• [Your instructions]: Nothing in the records should be left out; transcribe them exactly.

• [The records]:
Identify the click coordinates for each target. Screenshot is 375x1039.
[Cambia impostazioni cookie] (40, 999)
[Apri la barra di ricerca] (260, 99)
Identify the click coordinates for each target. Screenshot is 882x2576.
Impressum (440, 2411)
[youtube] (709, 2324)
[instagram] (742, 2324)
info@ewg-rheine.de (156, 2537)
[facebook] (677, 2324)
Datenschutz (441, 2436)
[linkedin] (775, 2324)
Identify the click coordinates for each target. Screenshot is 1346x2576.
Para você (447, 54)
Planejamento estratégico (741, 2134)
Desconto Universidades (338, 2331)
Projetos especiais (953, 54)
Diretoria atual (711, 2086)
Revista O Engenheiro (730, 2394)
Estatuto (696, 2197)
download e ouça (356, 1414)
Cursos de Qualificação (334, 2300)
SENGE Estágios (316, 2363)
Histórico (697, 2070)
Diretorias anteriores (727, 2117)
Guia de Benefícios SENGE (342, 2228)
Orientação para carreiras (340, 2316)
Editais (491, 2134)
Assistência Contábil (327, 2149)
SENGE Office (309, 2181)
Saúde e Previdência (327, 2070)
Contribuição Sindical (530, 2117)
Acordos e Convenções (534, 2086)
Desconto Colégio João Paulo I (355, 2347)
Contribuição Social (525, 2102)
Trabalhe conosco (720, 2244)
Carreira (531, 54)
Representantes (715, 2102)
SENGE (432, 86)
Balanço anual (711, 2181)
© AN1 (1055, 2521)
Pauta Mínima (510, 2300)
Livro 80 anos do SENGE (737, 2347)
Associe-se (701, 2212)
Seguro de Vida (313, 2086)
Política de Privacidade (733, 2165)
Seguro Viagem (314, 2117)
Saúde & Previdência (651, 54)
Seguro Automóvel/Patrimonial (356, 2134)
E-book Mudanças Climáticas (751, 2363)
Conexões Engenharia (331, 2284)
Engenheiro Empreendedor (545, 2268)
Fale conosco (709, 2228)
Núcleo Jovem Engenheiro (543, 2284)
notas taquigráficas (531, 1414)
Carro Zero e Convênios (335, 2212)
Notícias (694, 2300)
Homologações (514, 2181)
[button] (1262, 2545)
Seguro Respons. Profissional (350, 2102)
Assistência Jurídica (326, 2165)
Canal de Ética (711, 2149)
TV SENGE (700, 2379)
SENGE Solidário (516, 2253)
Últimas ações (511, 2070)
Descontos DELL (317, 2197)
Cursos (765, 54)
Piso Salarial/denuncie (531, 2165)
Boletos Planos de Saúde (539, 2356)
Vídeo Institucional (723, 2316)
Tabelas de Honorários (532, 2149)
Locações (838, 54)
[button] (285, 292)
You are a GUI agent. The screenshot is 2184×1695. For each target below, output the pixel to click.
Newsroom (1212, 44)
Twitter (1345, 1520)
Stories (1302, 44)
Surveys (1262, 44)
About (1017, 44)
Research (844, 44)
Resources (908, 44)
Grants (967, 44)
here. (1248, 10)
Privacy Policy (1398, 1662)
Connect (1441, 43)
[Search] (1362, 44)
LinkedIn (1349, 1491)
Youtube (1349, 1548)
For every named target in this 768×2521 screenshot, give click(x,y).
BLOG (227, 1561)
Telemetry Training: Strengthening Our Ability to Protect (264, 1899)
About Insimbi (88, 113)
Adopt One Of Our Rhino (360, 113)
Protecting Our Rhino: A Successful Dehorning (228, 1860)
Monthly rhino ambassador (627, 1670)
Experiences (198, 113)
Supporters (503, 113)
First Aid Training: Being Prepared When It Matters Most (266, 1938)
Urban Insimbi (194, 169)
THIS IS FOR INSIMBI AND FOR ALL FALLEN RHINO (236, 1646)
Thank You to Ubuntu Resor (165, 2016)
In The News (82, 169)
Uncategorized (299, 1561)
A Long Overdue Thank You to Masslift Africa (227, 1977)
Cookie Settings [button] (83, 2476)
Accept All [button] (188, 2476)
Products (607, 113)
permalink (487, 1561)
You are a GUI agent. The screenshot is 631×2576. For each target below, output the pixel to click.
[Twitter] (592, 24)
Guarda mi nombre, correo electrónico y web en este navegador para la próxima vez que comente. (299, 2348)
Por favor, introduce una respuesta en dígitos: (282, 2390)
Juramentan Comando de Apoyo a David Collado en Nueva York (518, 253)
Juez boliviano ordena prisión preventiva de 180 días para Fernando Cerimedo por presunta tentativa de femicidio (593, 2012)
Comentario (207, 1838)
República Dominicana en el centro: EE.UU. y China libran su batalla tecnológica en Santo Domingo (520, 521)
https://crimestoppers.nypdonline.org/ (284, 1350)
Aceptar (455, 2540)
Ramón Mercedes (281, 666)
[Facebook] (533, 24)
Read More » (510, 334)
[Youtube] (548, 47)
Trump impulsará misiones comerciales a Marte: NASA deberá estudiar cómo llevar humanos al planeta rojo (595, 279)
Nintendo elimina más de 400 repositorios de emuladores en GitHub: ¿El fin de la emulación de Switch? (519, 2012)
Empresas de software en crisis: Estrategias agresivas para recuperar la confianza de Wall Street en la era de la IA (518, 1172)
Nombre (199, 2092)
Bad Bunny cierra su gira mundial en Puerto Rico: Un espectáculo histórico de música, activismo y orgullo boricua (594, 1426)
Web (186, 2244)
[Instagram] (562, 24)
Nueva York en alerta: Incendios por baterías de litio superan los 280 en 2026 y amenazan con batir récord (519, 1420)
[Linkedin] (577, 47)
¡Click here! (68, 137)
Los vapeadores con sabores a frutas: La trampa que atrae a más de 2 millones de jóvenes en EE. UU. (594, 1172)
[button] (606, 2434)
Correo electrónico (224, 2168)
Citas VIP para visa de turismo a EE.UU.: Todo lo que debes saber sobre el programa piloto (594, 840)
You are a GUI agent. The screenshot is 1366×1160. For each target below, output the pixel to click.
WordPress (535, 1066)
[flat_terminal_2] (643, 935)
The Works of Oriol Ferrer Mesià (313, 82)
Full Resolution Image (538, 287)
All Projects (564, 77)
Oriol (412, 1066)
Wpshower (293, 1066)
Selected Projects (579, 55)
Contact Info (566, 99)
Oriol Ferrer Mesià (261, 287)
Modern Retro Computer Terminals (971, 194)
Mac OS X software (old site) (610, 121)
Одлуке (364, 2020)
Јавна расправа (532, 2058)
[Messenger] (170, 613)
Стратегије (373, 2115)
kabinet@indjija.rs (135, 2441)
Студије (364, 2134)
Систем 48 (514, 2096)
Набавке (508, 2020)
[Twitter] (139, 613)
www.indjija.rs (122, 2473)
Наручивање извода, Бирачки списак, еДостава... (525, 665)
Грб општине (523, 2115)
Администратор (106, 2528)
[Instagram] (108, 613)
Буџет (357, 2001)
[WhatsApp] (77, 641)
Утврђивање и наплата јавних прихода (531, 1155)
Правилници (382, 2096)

• [Task result]:
Identify the click coordinates for each target. Screenshot is 375x1039.
[Cambia impostazioni cookie] (40, 999)
[Apri la barra di ricerca] (260, 99)
Identify the click coordinates for each target. Screenshot is 882x2576.
Impressum (440, 2411)
[youtube] (709, 2324)
[instagram] (742, 2324)
info@ewg-rheine.de (156, 2537)
[facebook] (677, 2324)
Datenschutz (441, 2436)
[linkedin] (775, 2324)
Identify the click coordinates for each target. Screenshot is 1346x2576.
Para você (447, 54)
Planejamento estratégico (741, 2134)
Desconto Universidades (338, 2331)
Projetos especiais (953, 54)
Diretoria atual (711, 2086)
Revista O Engenheiro (730, 2394)
Estatuto (696, 2197)
download e ouça (356, 1414)
Cursos de Qualificação (334, 2300)
SENGE Estágios (316, 2363)
Histórico (697, 2070)
Diretorias anteriores (727, 2117)
Guia de Benefícios SENGE (342, 2228)
Orientação para carreiras (340, 2316)
Editais (491, 2134)
Assistência Contábil (327, 2149)
SENGE Office (309, 2181)
Saúde e Previdência (327, 2070)
Contribuição Sindical (530, 2117)
Acordos e Convenções (534, 2086)
Desconto Colégio João Paulo I (355, 2347)
Contribuição Social (525, 2102)
Trabalhe conosco (720, 2244)
Carreira (531, 54)
Representantes (715, 2102)
SENGE (432, 86)
Balanço anual (711, 2181)
© AN1 (1055, 2521)
Pauta Mínima (510, 2300)
Livro 80 anos do SENGE (737, 2347)
Associe-se (701, 2212)
Seguro de Vida (313, 2086)
Política de Privacidade (733, 2165)
Seguro Viagem (314, 2117)
Saúde & Previdência (651, 54)
Seguro Automóvel/Patrimonial (356, 2134)
E-book Mudanças Climáticas (751, 2363)
Conexões Engenharia (331, 2284)
Engenheiro Empreendedor (545, 2268)
Fale conosco (709, 2228)
Núcleo Jovem Engenheiro (543, 2284)
notas taquigráficas (531, 1414)
Carro Zero e Convênios (335, 2212)
Notícias (694, 2300)
Homologações (514, 2181)
[button] (1262, 2545)
Seguro Respons. Profissional (350, 2102)
Assistência Jurídica (326, 2165)
Canal de Ética (711, 2149)
TV SENGE (700, 2379)
SENGE Solidário (516, 2253)
Últimas ações (511, 2070)
Descontos DELL (317, 2197)
Cursos (765, 54)
Piso Salarial/denuncie (531, 2165)
Boletos Planos de Saúde (539, 2356)
Vídeo Institucional (723, 2316)
Tabelas de Honorários (532, 2149)
Locações (838, 54)
[button] (285, 292)
You are a GUI agent. The screenshot is 2184×1695. For each target below, output the pixel to click.
Newsroom (1212, 44)
Twitter (1345, 1520)
Stories (1302, 44)
Surveys (1262, 44)
About (1017, 44)
Research (844, 44)
Resources (908, 44)
Grants (967, 44)
here. (1248, 10)
Privacy Policy (1398, 1662)
Connect (1441, 43)
[Search] (1362, 44)
LinkedIn (1349, 1491)
Youtube (1349, 1548)
For every named target in this 768×2521 screenshot, give click(x,y).
BLOG (227, 1561)
Telemetry Training: Strengthening Our Ability to Protect (264, 1899)
About Insimbi (88, 113)
Adopt One Of Our Rhino (360, 113)
Protecting Our Rhino: A Successful Dehorning (228, 1860)
Monthly rhino ambassador (627, 1670)
Experiences (198, 113)
Supporters (503, 113)
First Aid Training: Being Prepared When It Matters Most (266, 1938)
Urban Insimbi (194, 169)
THIS IS FOR INSIMBI AND FOR ALL FALLEN RHINO (236, 1646)
Thank You to Ubuntu Resor (165, 2016)
In The News (82, 169)
Uncategorized (299, 1561)
A Long Overdue Thank You to Masslift Africa (227, 1977)
Cookie Settings [button] (83, 2476)
Accept All [button] (188, 2476)
Products (607, 113)
permalink (487, 1561)
You are a GUI agent. The screenshot is 631×2576. For each target below, output the pixel to click.
[Twitter] (592, 24)
Guarda mi nombre, correo electrónico y web en este navegador para la próxima vez que comente. (299, 2348)
Por favor, introduce una respuesta en dígitos: (282, 2390)
Juramentan Comando de Apoyo a David Collado en Nueva York (518, 253)
Juez boliviano ordena prisión preventiva de 180 días para Fernando Cerimedo por presunta tentativa de femicidio (593, 2012)
Comentario (207, 1838)
República Dominicana en el centro: EE.UU. y China libran su batalla tecnológica en Santo Domingo (520, 521)
https://crimestoppers.nypdonline.org/ (284, 1350)
Aceptar (455, 2540)
Ramón Mercedes (281, 666)
[Facebook] (533, 24)
Read More » (510, 334)
[Youtube] (548, 47)
Trump impulsará misiones comerciales a Marte: NASA deberá estudiar cómo llevar humanos al planeta rojo (595, 279)
Nintendo elimina más de 400 repositorios de emuladores en GitHub: ¿El fin de la emulación de Switch? (519, 2012)
Empresas de software en crisis: Estrategias agresivas para recuperar la confianza de Wall Street en la era de la IA (518, 1172)
Nombre (199, 2092)
Bad Bunny cierra su gira mundial en Puerto Rico: Un espectáculo histórico de música, activismo y orgullo boricua (594, 1426)
Web (186, 2244)
[Instagram] (562, 24)
Nueva York en alerta: Incendios por baterías de litio superan los 280 en 2026 y amenazan con batir récord (519, 1420)
[Linkedin] (577, 47)
¡Click here! (68, 137)
Los vapeadores con sabores a frutas: La trampa que atrae a más de 2 millones de jóvenes en EE. UU. (594, 1172)
[button] (606, 2434)
Correo electrónico (224, 2168)
Citas VIP para visa de turismo a EE.UU.: Todo lo que debes saber sobre el programa piloto (594, 840)
You are a GUI agent. The screenshot is 1366×1160. For each target below, output the pixel to click.
WordPress (535, 1066)
[flat_terminal_2] (643, 935)
The Works of Oriol Ferrer Mesià (313, 82)
Full Resolution Image (538, 287)
All Projects (564, 77)
Oriol (412, 1066)
Wpshower (293, 1066)
Selected Projects (579, 55)
Contact Info (566, 99)
Oriol Ferrer Mesià (261, 287)
Modern Retro Computer Terminals (971, 194)
Mac OS X software (old site) (610, 121)
Одлуке (364, 2020)
Јавна расправа (532, 2058)
[Messenger] (170, 613)
Стратегије (373, 2115)
kabinet@indjija.rs (135, 2441)
Студије (364, 2134)
Систем 48 (514, 2096)
Набавке (508, 2020)
[Twitter] (139, 613)
www.indjija.rs (122, 2473)
Наручивање извода, Бирачки списак, еДостава... (525, 665)
Грб општине (523, 2115)
Администратор (106, 2528)
[Instagram] (108, 613)
Буџет (357, 2001)
[WhatsApp] (77, 641)
Утврђивање и наплата јавних прихода (531, 1155)
Правилници (382, 2096)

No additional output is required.